Jerusalem Post gazetesinin 1997 tarihli
sayısında gazeteci Steve Rodan tarafından kaleme alınan geniş bir
araştırma yazısında yer alan bilgilere göre İsrail Savunma Bakanlığı’nın
resmi onayı ile İsrail şirketlerinin Tahran yönetimine, çok uzak
mesafelerden “kimyasal silahları gözlemleyebilen” yüksek teknolojiye
sahip askeri cihazlarla, yine milyonlarca dolar değerinde gelişmiş
“lazer radar sistemleri” satmak için anlaşmaya vardıkları belirtildi.

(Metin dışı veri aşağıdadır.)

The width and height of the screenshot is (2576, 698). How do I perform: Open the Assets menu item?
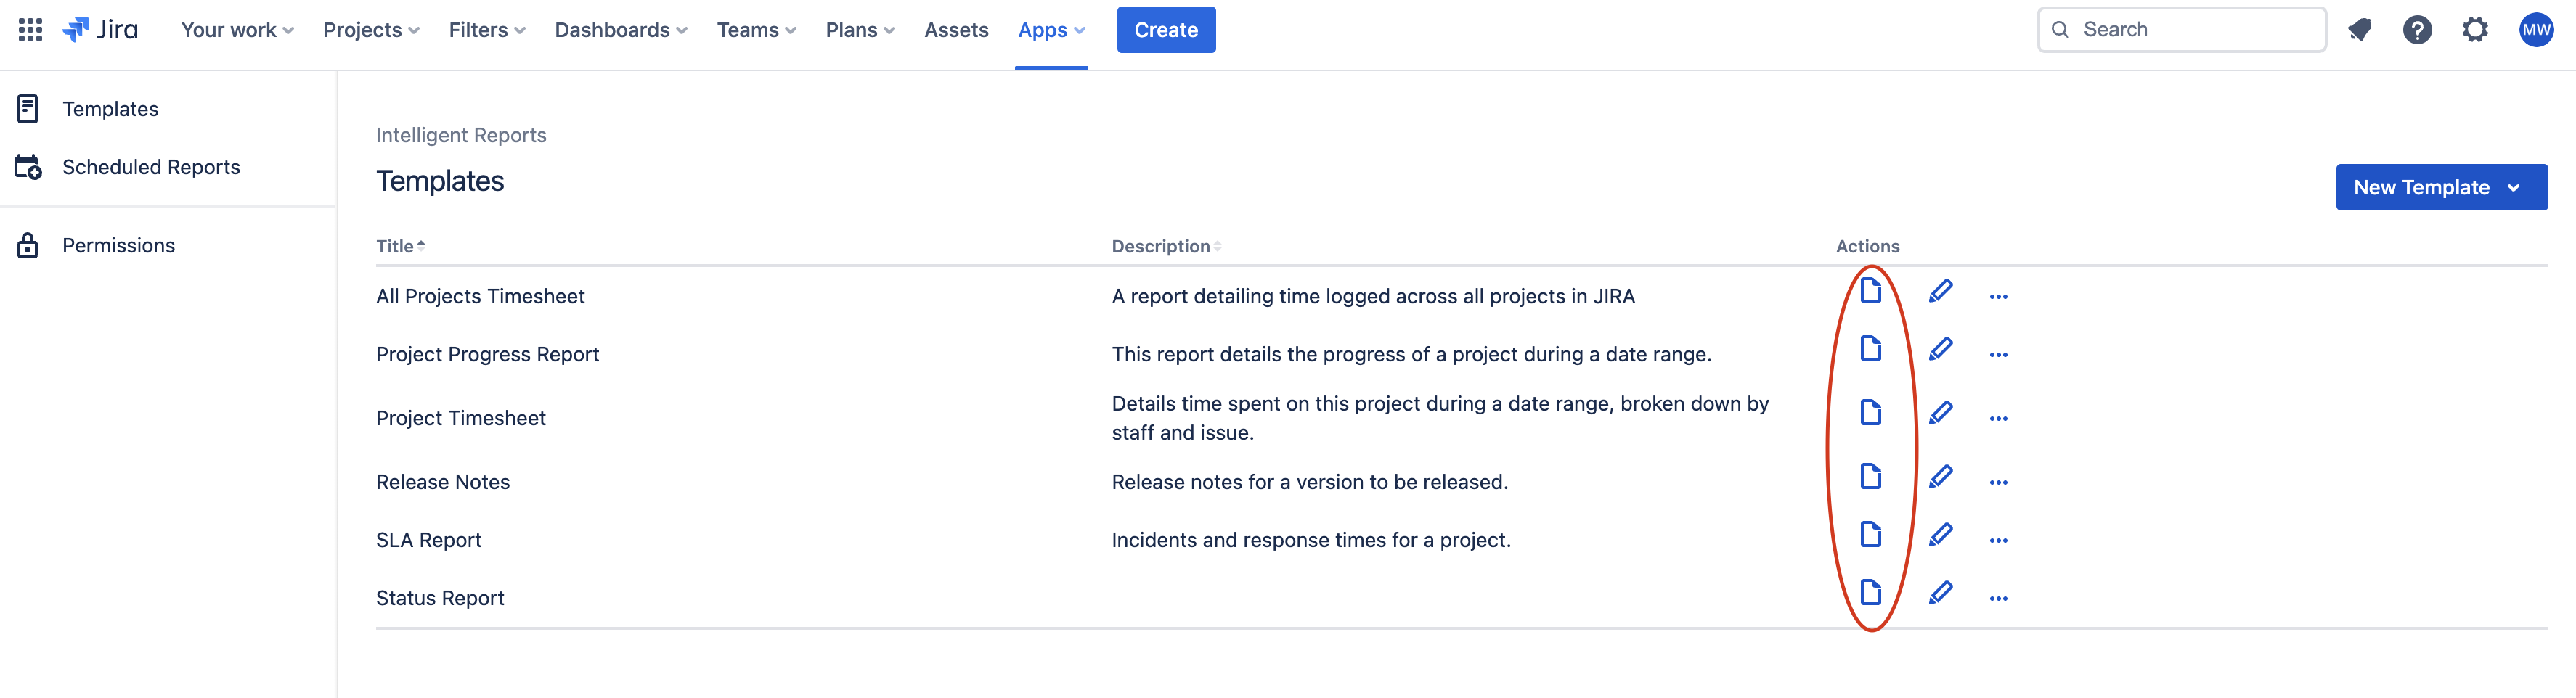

İran Savunma Bakanlığı Ulusal Savunma Sanayi kurumu’ndan bir yetkili,
İsrail-İran arasındaki silah ticareti ile ilgili bilgileri doğruladı.
İsrail’li “Soltam Systems” Savunma
şirketi yöneticisi Avraham Bar David’in açıklamasına göre şirket 1988
yılına kadar İran’a silah satışında bulunduklarını bildirdi. Bar
David’in açıklamasına göre İran-Irak savaşı ilgilendiğimiz bir süreçti.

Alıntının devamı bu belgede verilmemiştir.